Alina Carenza – Stati d’Animo
Scrivo della libertà nella prigione mia.
Scrivo della libertà nella prigione mia.
Non temere mai una sensazione o un’emozione. Vivila e lascia che ti guidi con se verso quel qualcosa di nuovo che stai per scoprire. Fa paura, lo so! Del resto quando abbiamo assaggiato il dolore e l’amarezza delle bugie i sentimenti spaventano. Sono soprattutto quelli belli a creare in noi disagio e paure. Però se scappi negherai a te stesso quella possibilità che potrebbe essere “quella giusta”!
Ho buttato via fogli e fogli di appunti, nella speranza di dimenticare quelle parole. Ma non erano parole, erano sentimenti che il mio cuore testardo non dimenticherà mai.
Posso dimenticare ciò che hai detto, posso dimenticare ciò che hai fatto, ma non dimenticherò mai come mi hai fatta sentire.

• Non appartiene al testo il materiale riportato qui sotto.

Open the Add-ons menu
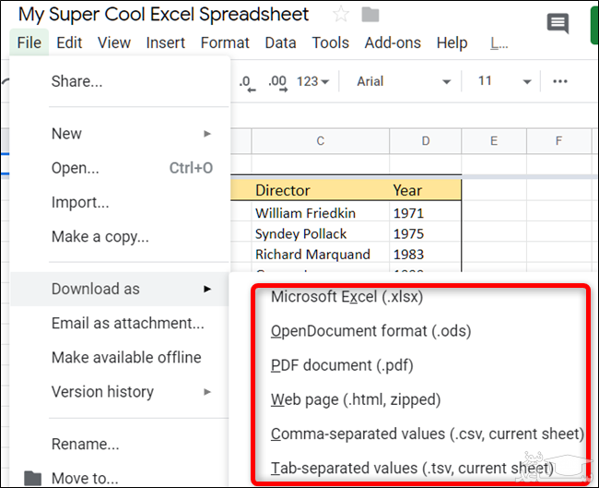This screenshot has width=599, height=488. tap(393, 42)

Io sono come il vento che sfiora le vellutate onde del mare, il vento che si posa e si lascia trasportare, e su e giù, giù e su vibra tra l’ignoto percorso.Non importa quale sia la rotta saltello di barca in arca e solo il tempo sa dove si scorga il porto. e così come le nuvole che si disperdono nel cielo notturno tinto di stellare quiete, e il mio pensiero respira l’odore dell’essenza, l’energia dell’amore che accarezza ogni giorno il natural vagare di me supino animale emozional-pensante…
Ma se non piangi, come lavi via dall’anima tutto il male? Se non sorridi come ricominci? Se non ci provi come fai dire è finita? Ho perso? E se non cadi, come farai a risalire? Tutto ciò che, oggi, toglie il fiato dal dolore, domani, mozzerà il respiro per pura e semplice, pacata gioia.
Le cose belle arrivano a chi sa attendere, e ci siamo! Ma è importante che arrivino quando non è già troppo tardi!